DIRECTIVE: Rewrite as a numbered list the part of the rows that begins with the line containing "Task: Pick the Shape tool" and continues through the end of the rows, both ends included. Skip blank lines and leave the pictures out.

LISTED RECORDS:
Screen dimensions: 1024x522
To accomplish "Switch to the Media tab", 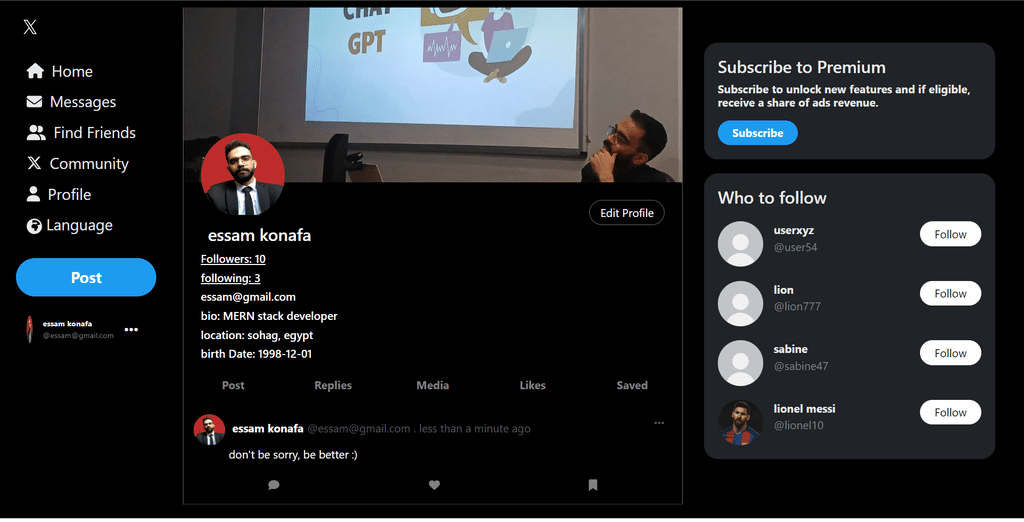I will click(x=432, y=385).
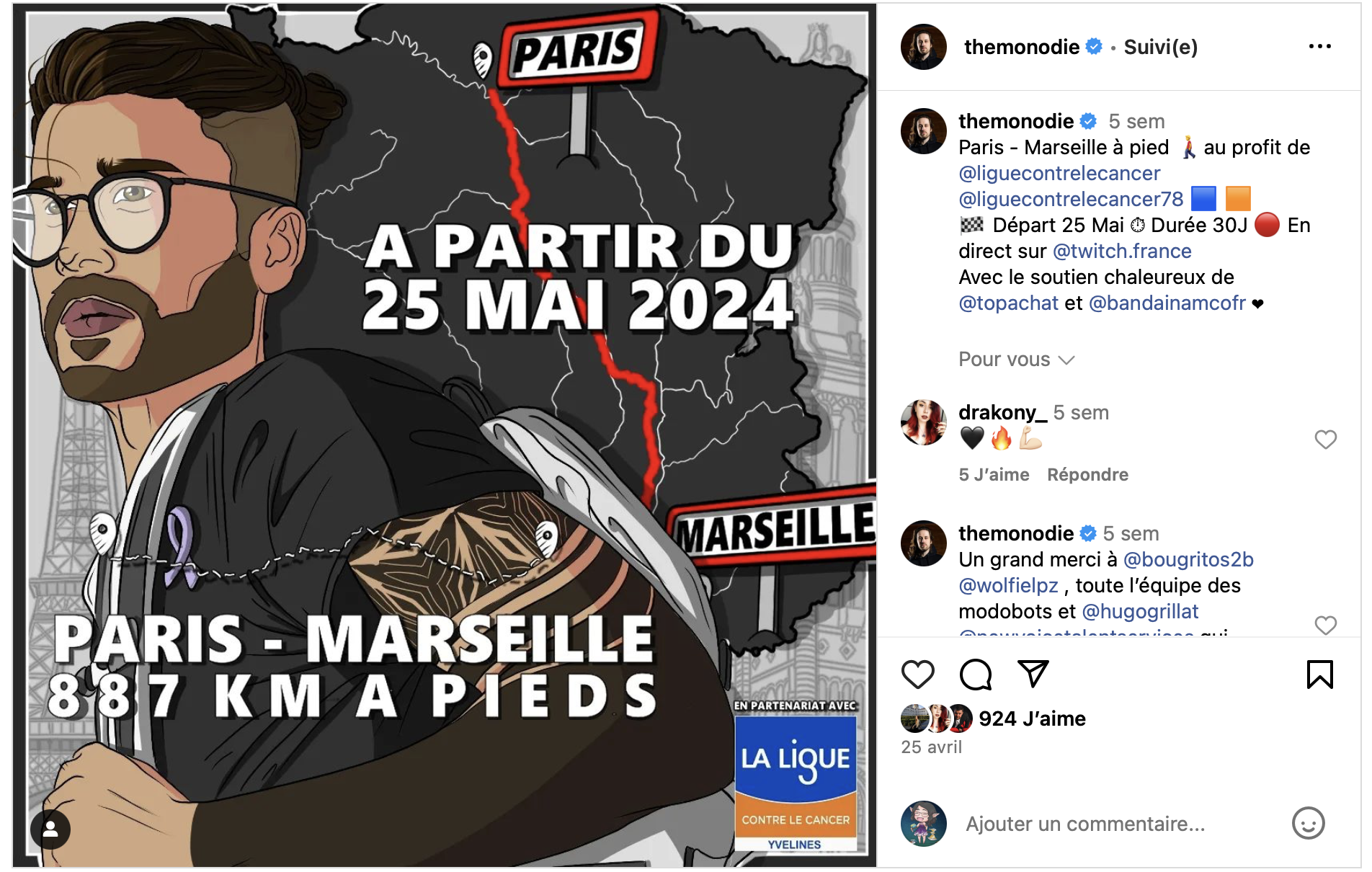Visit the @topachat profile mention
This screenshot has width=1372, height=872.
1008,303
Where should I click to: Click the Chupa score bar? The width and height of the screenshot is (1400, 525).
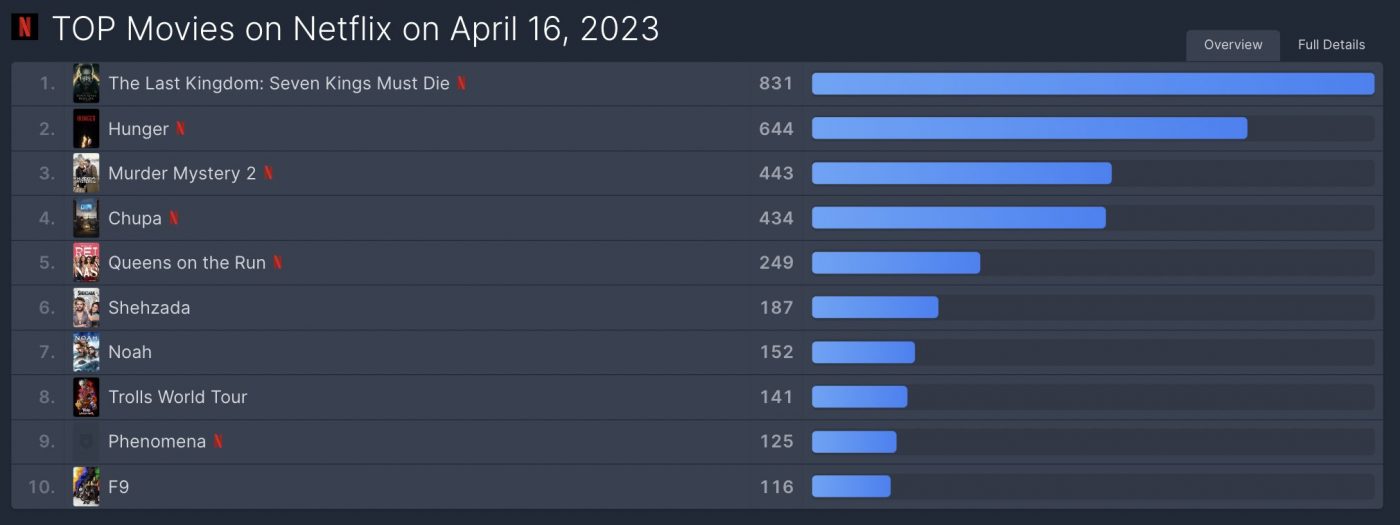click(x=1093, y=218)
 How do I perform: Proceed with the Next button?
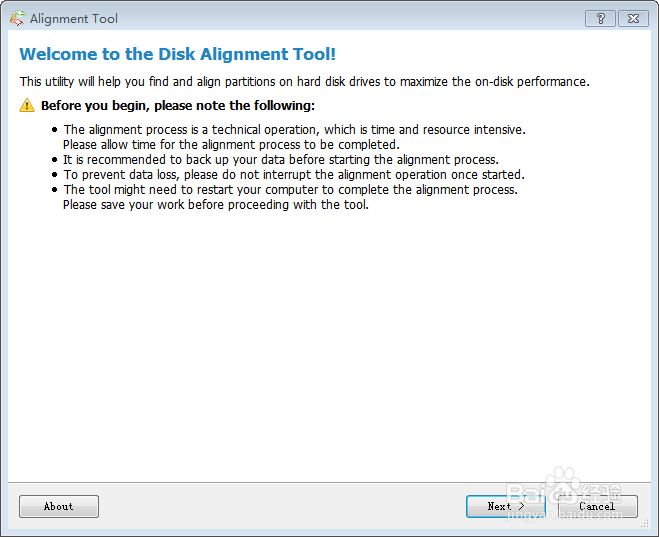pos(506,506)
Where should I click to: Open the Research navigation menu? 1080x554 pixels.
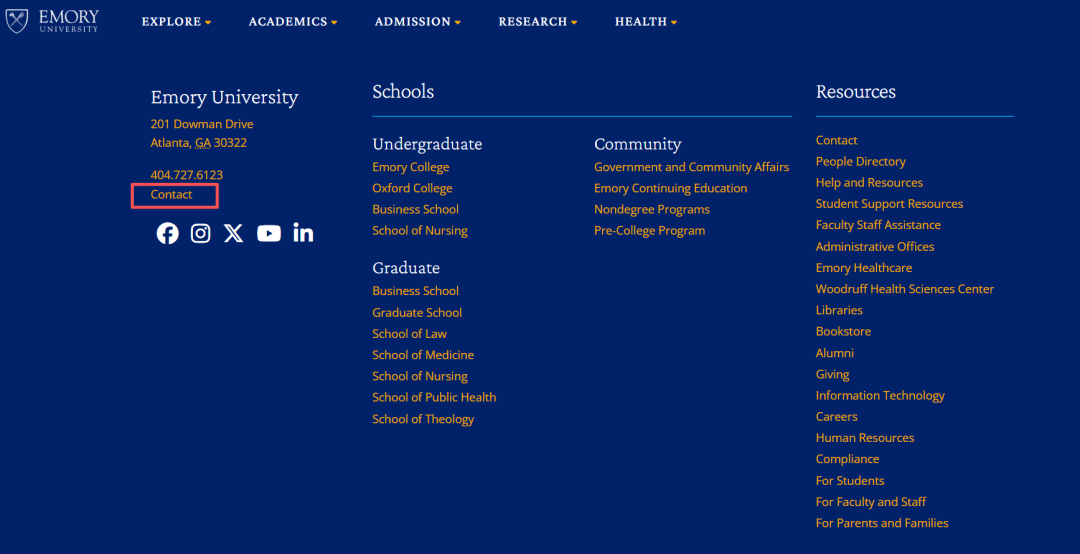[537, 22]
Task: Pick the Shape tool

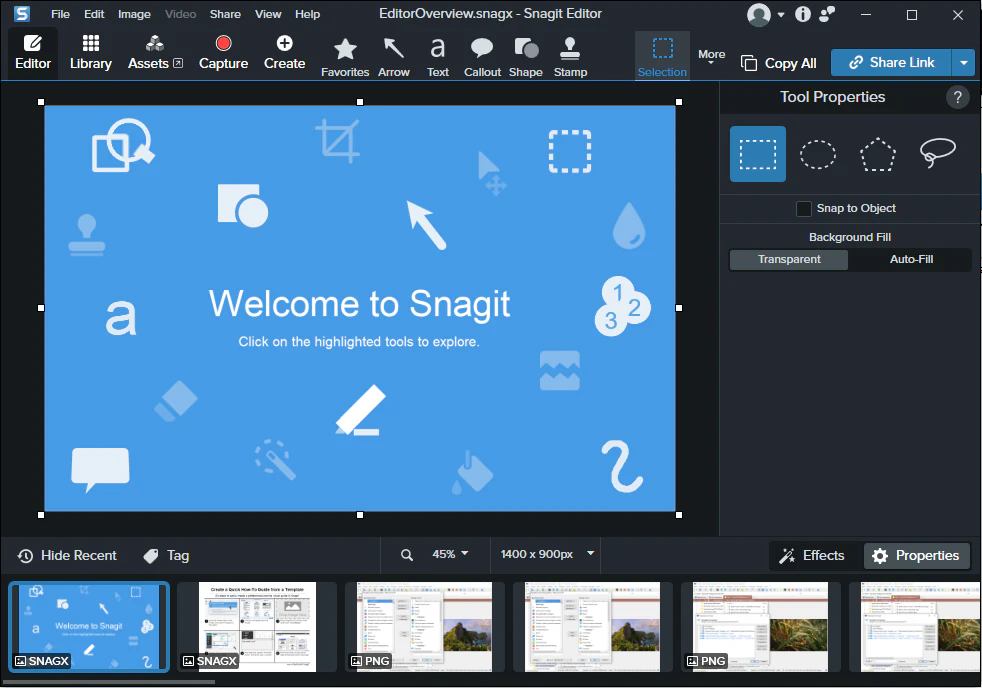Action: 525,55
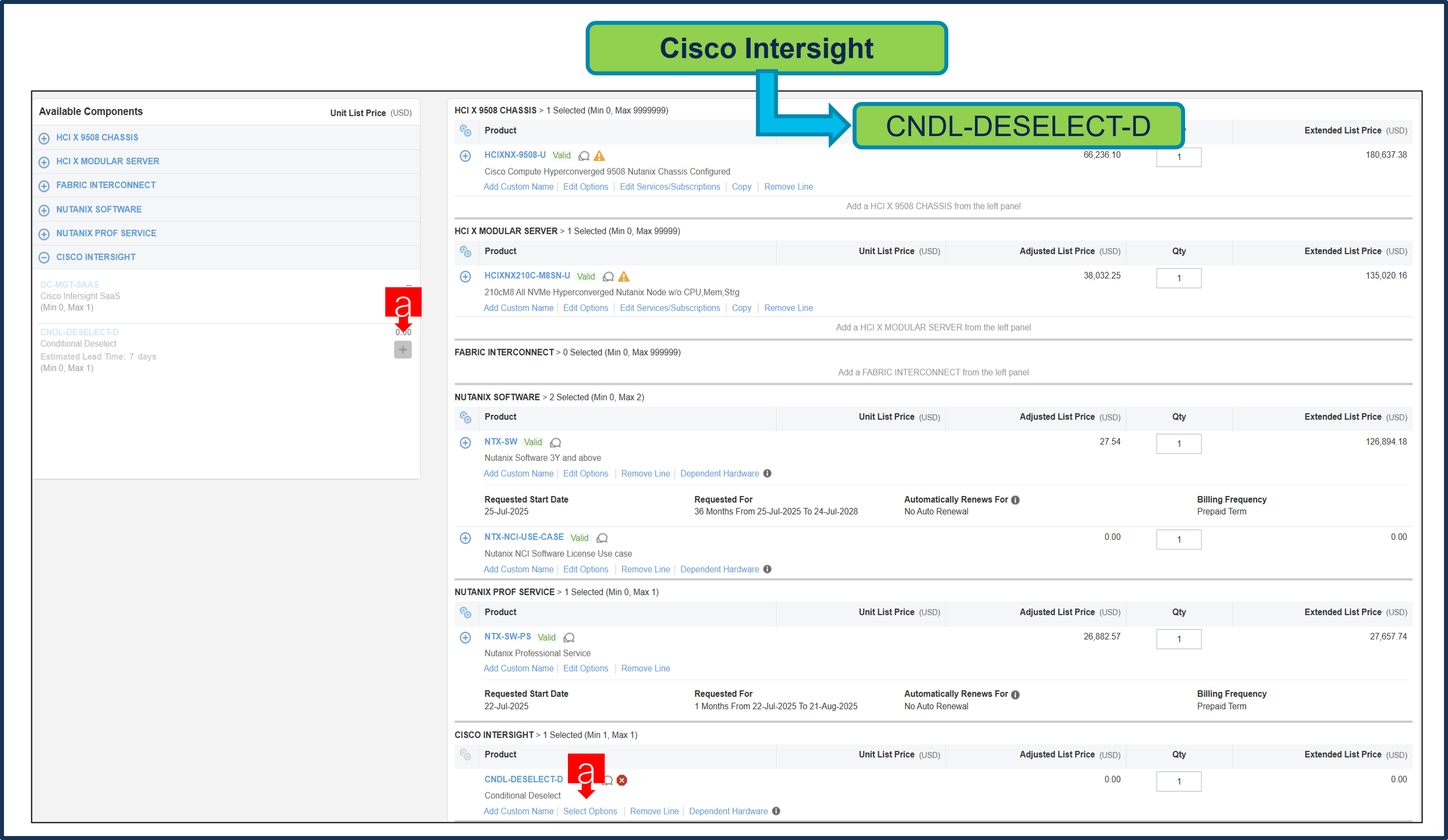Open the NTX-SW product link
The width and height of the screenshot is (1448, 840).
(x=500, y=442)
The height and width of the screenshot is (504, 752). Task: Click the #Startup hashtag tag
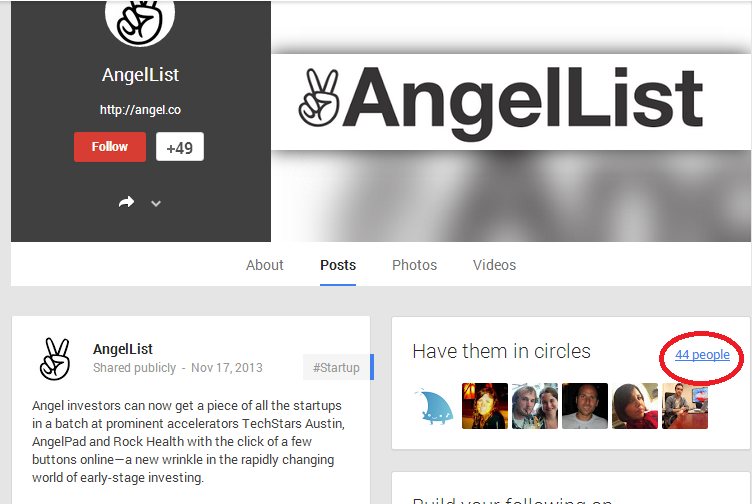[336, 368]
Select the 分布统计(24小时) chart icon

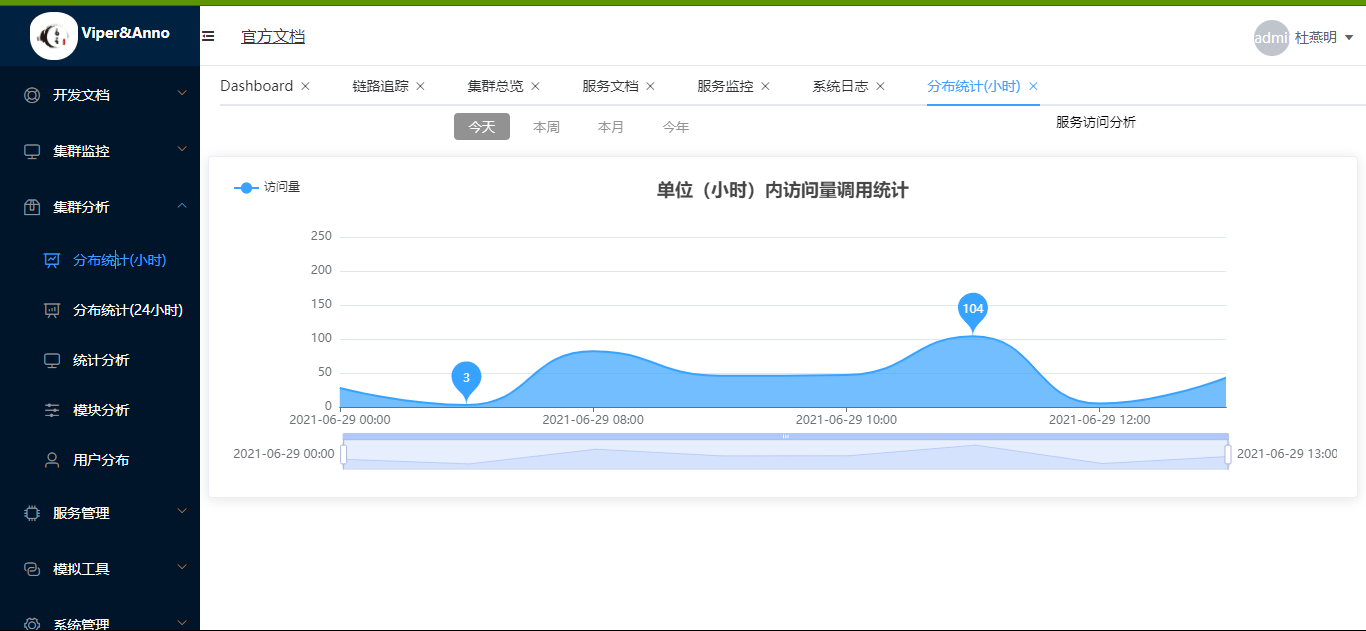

RESULT OF THE TASK:
1. Task: Pick the Shape tool
2. Action: 525,55
3. Open the NTX-SW product link
4. The width and height of the screenshot is (1448, 840).
5. (x=500, y=442)
6. The height and width of the screenshot is (504, 752). Task: Click the #Startup hashtag tag
7. [336, 368]
8. Select the 分布统计(24小时) chart icon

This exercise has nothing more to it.